Audivimus quod aliqui reddant beneficium nostrum ad alios homines in proprietatem & in ipso dato pretio sibi comparant ipsas res iterum in alodem: quod omnino cavendum..... & ne in aliquâ infidelitate inveniantur qui hoc faciunt caveant deinceps à talibus ne à propriis honoribus, à proprio solo... Extorres fiant.[128]
[128] Capitul. L. 3, c. 20.
Ce Capitulaire[129] prouve 1o. que les grands Bénéficiers du temps de Charlemagne, indépendamment des Bénéfices royaux, pouvoient posséder des honneurs en propres, propriis honoribus; le don de ces honneurs, à titre héréditaire, étoit cependant fort rare; 2o. que les Terres fiscales ou Bénéfices du Roi étoient très-distincts des honneurs qui ne donnoient par eux-mêmes que le droit d'administration de ces fonds.
[129] Capitul. 69, 71 & 73, L. 3, on trouve la preuve de ce que les Honneurs & les Bénéfices étoient très-différens les uns des autres.
Charlemagne érigeoit rarement les honneurs en hérédités. A l'exception des Principautés de Toulouse, de Flandres, d'Orange, on en trouve peu qui sous son regne ayent acquis cette prérogative. Cet Empereur, dans la vue de réprimer l'abus que les Seigneurs faisoient de l'autorité qu'ils tenoient des honneurs dont ils étoient décorés, soit pour véxer les hommes libres, soit pour dégrader les Bénéfices royaux dont ils étoient simples administrateurs, se détermina à attribuer aux Aleux des hommes libres les priviléges des Bénéfices, & à leur permettre de se recommander à lui pour obtenir l'administration des Bénéfices royaux. Ceci s'infere des termes dans lesquels le testament[130] de ce Prince est conçu: Homines uniuscujusque eorum (il parle ici de ses enfans) accipiant Beneficia unusquisque in regno domini sui & non in alterius.... hæreditatem autem suam habeat unusquisque illorum hominum in quocumque regno... & unusquisque liber homo post mortem domini sui licentiam habeat se commendandi ad quodcumque voluerit similiter & ille qui nondum commendatus est.[131]
[130] Vita Carol. Magn. in fin.
[131] Ces termes, qui nondum, &c. font entendre qu'il y avoit peu d'hommes libres alors, du moins parmi ceux qui avoient beaucoup d'Aleux, qui ne les eussent recommandés au Roi.

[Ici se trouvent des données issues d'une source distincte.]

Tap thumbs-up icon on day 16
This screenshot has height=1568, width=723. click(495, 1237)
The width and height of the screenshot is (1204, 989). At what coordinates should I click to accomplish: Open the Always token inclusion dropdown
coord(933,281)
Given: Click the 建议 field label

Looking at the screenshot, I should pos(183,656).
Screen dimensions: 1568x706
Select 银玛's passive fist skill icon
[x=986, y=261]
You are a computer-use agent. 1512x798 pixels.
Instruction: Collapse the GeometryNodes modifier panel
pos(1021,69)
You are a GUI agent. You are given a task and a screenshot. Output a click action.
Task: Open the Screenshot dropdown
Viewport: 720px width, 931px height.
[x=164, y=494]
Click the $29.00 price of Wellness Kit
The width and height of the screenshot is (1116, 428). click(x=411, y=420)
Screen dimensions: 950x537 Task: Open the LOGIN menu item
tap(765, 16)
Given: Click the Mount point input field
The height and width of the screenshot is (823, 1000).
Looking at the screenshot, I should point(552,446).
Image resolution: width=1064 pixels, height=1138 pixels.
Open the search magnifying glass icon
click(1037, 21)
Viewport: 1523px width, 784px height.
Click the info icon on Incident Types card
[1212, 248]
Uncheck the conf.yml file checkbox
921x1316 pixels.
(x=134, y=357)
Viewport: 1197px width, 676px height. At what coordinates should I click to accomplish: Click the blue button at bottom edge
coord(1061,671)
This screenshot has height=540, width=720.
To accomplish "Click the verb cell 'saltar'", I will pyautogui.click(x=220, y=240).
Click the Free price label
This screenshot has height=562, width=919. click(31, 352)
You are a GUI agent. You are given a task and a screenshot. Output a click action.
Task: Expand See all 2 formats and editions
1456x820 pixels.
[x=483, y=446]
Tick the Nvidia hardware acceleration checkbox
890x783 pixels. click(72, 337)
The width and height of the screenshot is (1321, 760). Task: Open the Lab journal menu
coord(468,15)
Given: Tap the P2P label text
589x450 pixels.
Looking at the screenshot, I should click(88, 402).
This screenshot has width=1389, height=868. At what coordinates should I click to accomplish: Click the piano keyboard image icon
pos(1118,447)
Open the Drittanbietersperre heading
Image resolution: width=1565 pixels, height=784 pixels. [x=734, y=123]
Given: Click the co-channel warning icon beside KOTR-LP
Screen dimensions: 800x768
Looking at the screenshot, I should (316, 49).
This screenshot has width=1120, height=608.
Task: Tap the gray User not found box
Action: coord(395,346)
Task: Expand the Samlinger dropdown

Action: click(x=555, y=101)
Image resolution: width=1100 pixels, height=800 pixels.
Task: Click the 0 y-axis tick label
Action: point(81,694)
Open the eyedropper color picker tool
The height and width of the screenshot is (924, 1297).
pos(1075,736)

Or ce double avantage qu'avoit l'homme libre de posséder des Bénéfices du Roi ou des Biens du fisc à titre de Bénéfices, & de recommander au Roi ses Aleux, dût diminuer considérablement la Jurisdiction des Comtes. Elle ne pouvoit plus s'exercer sur ceux auxquels l'un ou l'autre de ces priviléges étoit accordé. Il en résulta encore que le nom de Bénefice étant également attribué aux concessions du fisc faites à ce titre & aux Aleux recommandés ou avoués au Roi, ce nom ne fut plus essentiellement opposé à celui de propriété ou d'hérédité. Les Aleux en effet, quoique recommandés, ne cesserent pas pour cela d'être patrimoniaux.[132]
[132] Dans la Formule 13 du L. 1er. de Marculphe on voit un Aleu recommandé conserver son hérédité; & une des Préceptions de Louis le Débonnaire qui est à la fin de la vie de ce Prince, s'exprime clairement sur l'hérédité des Aleux avoués au Roi. Hi... qui aut Comitibus aut vassis nostris se commendaverunt & ab eis terras ad habitandum acceperunt sub tali forma eas in futurum, & ipsi possideant & suæ posteritati derelinquant. Concess. Præcep. ad Hispan. in fin. Vit. Lud. Pii.
Louis le Débonnaire suivit d'abord les Réglemens de l'Empereur son pere. Insensiblement il permit aux Comtes & aux Vassaux de la Couronne de recevoir en son nom les recommandations des hommes libres,[133] & ces Seigneurs recouvrerent en partie leur ancienne autorité sur ces derniers. Jusques-là ils n'avoient osé donner aux hommes libres les Bénéfices royaux enclavés dans leurs honneurs que pour le temps de leur jouissance, puisqu'il n'y avoit eu encore aucune Loi qui eût réuni à perpétuité à leurs honneurs les Bénéfices royaux qui en dépendoient, ni qui eût rendu en leur faveur ces deux sortes de possessions héréditaires.[134]